BACKGROUND OF THE INVENTION

1. Field of the Invention

The present invention relates to a scanning laser microscope which condenses laser beam by using an object lens, irradiates a sample with spot light of the condensed laser beam, spectral-decomposes light such as fluorescence from the sample, and detects fluorescence in an arbitrary band area from the obtained spectrum or acquire spectral data.

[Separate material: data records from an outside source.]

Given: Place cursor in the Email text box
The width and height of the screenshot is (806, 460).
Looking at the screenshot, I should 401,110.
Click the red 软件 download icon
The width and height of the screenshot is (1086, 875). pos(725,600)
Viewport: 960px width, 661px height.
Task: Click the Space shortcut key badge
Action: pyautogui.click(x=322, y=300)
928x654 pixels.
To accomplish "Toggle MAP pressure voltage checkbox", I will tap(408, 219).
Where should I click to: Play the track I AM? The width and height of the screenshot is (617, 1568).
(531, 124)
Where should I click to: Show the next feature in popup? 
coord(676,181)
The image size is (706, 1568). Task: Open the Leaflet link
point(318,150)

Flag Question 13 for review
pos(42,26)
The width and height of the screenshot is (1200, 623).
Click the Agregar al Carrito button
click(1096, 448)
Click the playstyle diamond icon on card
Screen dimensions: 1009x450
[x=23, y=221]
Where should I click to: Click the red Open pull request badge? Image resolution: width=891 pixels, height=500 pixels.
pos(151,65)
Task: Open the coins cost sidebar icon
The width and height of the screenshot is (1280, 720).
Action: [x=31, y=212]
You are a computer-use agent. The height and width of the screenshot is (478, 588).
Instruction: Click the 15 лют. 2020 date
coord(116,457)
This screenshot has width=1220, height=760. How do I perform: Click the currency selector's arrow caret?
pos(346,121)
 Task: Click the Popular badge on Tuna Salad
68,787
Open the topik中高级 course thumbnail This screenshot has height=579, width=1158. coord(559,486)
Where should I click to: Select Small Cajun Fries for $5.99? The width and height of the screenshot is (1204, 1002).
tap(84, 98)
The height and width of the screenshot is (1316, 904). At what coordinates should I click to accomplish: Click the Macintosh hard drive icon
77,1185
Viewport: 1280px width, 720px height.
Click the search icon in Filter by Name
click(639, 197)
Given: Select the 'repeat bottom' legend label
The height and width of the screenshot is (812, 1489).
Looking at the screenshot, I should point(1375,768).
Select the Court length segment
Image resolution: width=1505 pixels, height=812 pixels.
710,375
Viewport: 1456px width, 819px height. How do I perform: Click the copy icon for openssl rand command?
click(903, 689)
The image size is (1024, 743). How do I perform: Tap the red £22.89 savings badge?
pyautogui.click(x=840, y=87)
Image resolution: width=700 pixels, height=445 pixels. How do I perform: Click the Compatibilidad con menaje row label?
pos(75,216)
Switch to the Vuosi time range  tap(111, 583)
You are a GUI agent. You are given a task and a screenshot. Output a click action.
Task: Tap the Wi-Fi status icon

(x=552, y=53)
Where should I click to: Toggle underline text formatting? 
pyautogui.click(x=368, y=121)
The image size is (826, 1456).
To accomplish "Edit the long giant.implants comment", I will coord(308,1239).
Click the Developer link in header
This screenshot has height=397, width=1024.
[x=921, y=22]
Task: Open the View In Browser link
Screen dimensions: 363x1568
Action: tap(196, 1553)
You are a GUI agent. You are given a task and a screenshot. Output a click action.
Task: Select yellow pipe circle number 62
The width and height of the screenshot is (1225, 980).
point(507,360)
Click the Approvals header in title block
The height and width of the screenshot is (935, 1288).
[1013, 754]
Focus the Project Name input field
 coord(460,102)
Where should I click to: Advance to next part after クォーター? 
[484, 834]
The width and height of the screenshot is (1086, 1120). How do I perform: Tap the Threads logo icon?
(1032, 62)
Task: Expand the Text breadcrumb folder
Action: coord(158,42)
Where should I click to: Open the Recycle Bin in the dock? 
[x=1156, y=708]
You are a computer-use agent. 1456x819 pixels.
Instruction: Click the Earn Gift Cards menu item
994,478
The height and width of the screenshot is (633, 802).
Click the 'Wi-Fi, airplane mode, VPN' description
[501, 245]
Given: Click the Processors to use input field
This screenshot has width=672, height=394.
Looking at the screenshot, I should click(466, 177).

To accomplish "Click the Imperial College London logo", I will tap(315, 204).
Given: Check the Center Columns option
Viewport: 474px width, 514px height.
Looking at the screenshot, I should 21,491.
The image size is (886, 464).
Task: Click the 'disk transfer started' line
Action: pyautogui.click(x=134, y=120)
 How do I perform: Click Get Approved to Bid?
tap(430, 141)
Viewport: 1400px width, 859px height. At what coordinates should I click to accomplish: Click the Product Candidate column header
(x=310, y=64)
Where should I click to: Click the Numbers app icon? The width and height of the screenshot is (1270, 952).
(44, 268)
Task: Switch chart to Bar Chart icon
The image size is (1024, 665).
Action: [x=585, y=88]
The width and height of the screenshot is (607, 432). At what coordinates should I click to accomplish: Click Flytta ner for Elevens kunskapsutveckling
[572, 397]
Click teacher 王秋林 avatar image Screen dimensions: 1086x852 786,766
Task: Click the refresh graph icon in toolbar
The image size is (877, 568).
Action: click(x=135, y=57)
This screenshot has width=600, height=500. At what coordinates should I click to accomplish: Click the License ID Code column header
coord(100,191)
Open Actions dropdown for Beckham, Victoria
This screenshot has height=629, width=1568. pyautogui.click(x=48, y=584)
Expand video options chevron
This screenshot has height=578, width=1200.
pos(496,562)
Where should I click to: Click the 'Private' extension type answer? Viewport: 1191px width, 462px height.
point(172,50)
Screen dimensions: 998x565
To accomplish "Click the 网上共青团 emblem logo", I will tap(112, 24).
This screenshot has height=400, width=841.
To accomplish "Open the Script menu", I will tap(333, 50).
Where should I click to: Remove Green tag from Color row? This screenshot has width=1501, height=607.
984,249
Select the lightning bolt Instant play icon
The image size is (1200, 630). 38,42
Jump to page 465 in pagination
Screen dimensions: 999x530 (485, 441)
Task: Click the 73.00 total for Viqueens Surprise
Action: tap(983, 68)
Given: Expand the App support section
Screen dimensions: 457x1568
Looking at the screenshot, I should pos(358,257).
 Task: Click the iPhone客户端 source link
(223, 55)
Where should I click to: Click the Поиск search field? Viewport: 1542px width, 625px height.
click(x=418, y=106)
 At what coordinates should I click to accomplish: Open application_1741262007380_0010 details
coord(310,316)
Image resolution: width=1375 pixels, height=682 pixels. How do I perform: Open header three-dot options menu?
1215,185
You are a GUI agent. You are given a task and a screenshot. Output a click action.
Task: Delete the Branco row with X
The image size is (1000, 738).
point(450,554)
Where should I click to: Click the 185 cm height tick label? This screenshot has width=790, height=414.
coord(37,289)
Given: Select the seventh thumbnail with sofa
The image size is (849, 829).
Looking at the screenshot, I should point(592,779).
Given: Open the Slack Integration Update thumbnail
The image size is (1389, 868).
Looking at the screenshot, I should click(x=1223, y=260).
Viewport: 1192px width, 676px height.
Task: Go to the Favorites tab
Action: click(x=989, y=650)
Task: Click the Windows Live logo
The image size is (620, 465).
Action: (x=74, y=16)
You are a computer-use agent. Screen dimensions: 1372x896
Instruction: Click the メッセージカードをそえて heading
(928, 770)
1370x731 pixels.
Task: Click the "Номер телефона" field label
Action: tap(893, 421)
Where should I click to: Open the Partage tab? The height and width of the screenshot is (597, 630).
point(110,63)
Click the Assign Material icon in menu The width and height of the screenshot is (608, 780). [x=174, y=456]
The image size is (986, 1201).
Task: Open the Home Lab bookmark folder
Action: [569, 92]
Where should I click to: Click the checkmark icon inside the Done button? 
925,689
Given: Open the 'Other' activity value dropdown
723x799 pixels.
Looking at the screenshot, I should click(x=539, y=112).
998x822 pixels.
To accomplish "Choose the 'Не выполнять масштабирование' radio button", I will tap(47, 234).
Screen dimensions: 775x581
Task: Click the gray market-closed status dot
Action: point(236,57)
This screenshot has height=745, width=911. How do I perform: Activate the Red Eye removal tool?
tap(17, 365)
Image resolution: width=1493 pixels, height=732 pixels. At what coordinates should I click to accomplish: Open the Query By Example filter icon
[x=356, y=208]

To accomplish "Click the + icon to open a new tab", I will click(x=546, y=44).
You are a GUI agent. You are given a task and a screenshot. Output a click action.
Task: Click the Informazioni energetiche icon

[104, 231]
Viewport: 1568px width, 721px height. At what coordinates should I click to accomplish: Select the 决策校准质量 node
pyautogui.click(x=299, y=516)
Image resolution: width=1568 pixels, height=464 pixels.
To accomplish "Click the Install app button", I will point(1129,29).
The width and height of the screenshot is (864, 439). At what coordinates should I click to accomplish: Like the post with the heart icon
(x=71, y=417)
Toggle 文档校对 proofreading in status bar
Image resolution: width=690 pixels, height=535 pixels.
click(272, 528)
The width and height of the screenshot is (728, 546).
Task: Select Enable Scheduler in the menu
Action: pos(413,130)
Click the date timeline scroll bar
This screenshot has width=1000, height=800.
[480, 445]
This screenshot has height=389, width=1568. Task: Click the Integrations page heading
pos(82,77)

2. Description of the Related Art

A scanning laser microscope can excite a fluorescent reagent by irradiating a sample dyed to the fluorescent reagent with laser beam, spectral-decomposes fluorescence emitted from the sample, and detect the fluorescent in an arbitrary band area from the obtained spectrum or acquire spectral data of the fluorescence from the spectrum. Such a scanning laser microscope is disclosed in, e.g., U.S. publication No. 6614526 and Jpn. Pat. Appln. KOKAI Publication No. 2000-56244.

U.S. Publication No. 6614526 discloses the following technique. Fluorescence from a sample is dispersed by using a prism, the dispersed fluorescence is condensed by using a focusing optical system so as to enter a slit/detector arrangement. The slit/detector arrangement has a reflection surface forming a slit aperture diaphragm, divides the fluorescence condensed by the focusing optical system into a plurality of partial beam corresponding to respective spectral areas by using the reflection surface, and forms images of the respective partial beam in respective detectors. The slit/detector arrangement can vary a band area to be assigned to each detector by driving and controlling the reflection surface forming the slit aperture diaphragm.

Jpn. Pat. Appln. KOKAI Publication No. 2000-56244 discloses the following technique. Fluorescence from a sample is image-formed in a spectrum form by using a combination of a diffraction grating and a concave mirror or a combination of a prism and a condenser lens. An array of light-deflecting micro mirrors (which will be referred to as a DMD hereinafter) is arranged at this image formation position.

The DMD is composed of a plurality of micro mirrors in an array form. The DMD has a structure capable of electrically switching an angle of a reflection surface of each micro mirror, i.e., switching a reflection direction between two directions. The DMD selects a band area of image-formed fluorescence in a spectrum form. The fluorescence in the selected band area enters a photodetector. In Jpn. Pat. Appln. KOKAI Publication No. 2000-56244, a photodetector is arranged to at least one of two reflection directions of the DMD, and light in an arbitrary band area are led to the photodetector from a spectrum image-formed on the micro mirror. Further, in Jpn. Pat. Appln. KOKAI Publication No. 2000-56244, spectral characteristics of fluorescence can be detected by sequentially switching the micro mirrors.

The scanning laser microscope uses a beam splitter in order to separate laser beam as exciting light and fluorescence from a sample. In the scanning laser microscope, a plurality of types of beam splitters are prepared in accordance with wavelength characteristics of laser wavelengths and fluorescence used for observation. Any one of the plurality of beam splitters is arranged on a light path in accordance with observation of a sample.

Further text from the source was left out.